O agronegócio brasileiro foi surpreendido por um movimento que expõe, de forma clara, os riscos estruturais do setor.
Com atuação em larga escala — 17,7 mil hectares plantados, cerca de 3 mil colaboradores e presença em diversos estados brasileiros — o grupo construiu, ao longo de décadas, uma posição de destaque na produção de hortaliças, grãos e derivados. Agora, enfrenta o maior desafio de sua história.
Embora o passivo total seja bilionário, o Grupo Trebeschi pede recuperação judicial abrangendo R$ 637,1 milhões, valor que corresponde às dívidas concursais — aquelas que podem ser renegociadas no processo.
A outra metade da dívida é composta por obrigações fiscais e extraconcursais, que, por legislação, não entram na recuperação judicial e permanecem exigíveis fora do plano de reestruturação.
Além disso, o grupo solicitou à Justiça: sigilo judicial sobre o processo e o período de 180 dias de blindagem contra execuções e cobranças; suspensão de arrestos de bens.
O grupo Trebeschi pede recuperação judicial e, segundo os envolvidos, essas medidas são consideradas essenciais para garantir fôlego financeiro e operacional, permitindo que a empresa continue funcionando enquanto negocia com credores.
Sistema financeiro exposto: bancos e gigantes do agro na lista. A dimensão do problema fica ainda mais evidente ao analisar a lista de credores.

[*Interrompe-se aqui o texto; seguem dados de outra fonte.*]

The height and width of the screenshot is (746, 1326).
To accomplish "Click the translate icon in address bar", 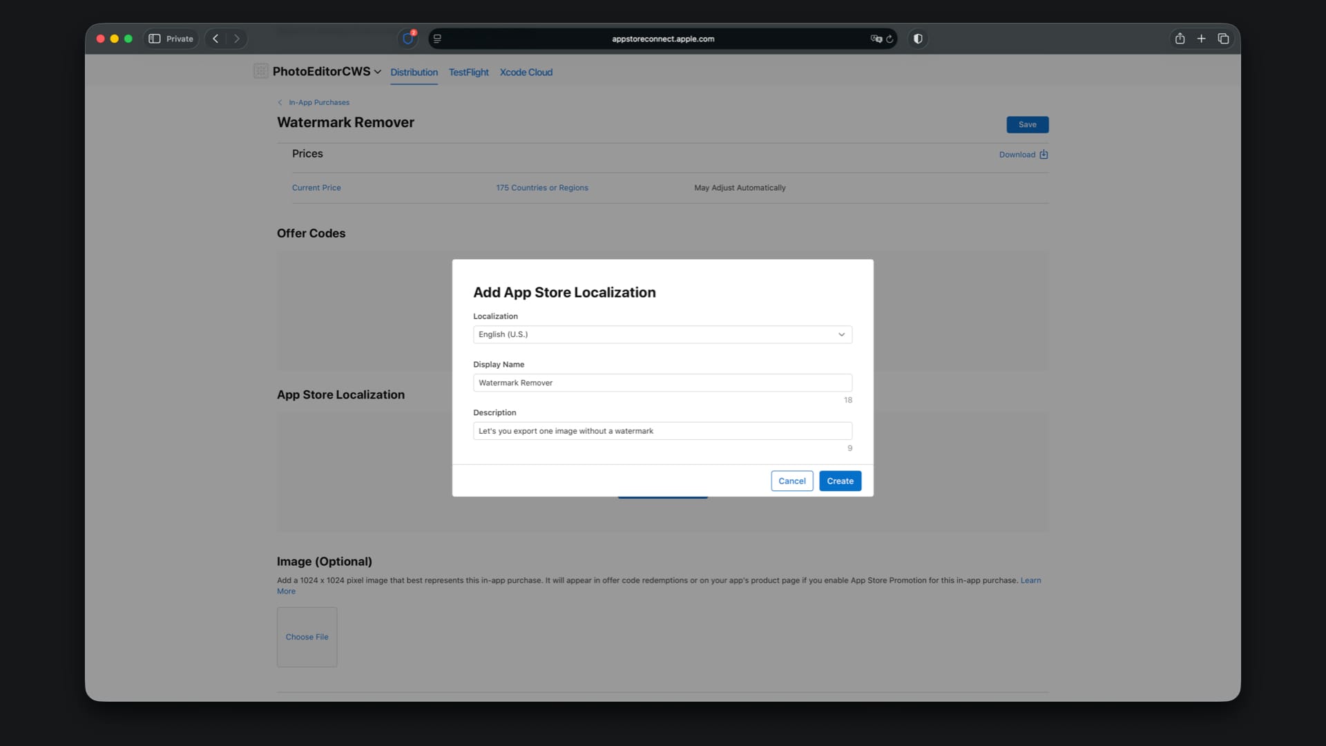I will tap(876, 39).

Instituições financeiras e multinacionais do agro estão entre os principais impactados, o que amplia o alcance da crise. Entre os principais credores estão: Itaú – cerca de R$ 213 milhões; Santander – aproximadamente R$ 154 milhões; Sicoob – R$ 122 milhões; Rabobank – R$ 82 milhões; Banco do Brasil – R$ 49 milhões. Além deles, empresas globais como ADM, BASF e Syngenta também figuram entre os credores.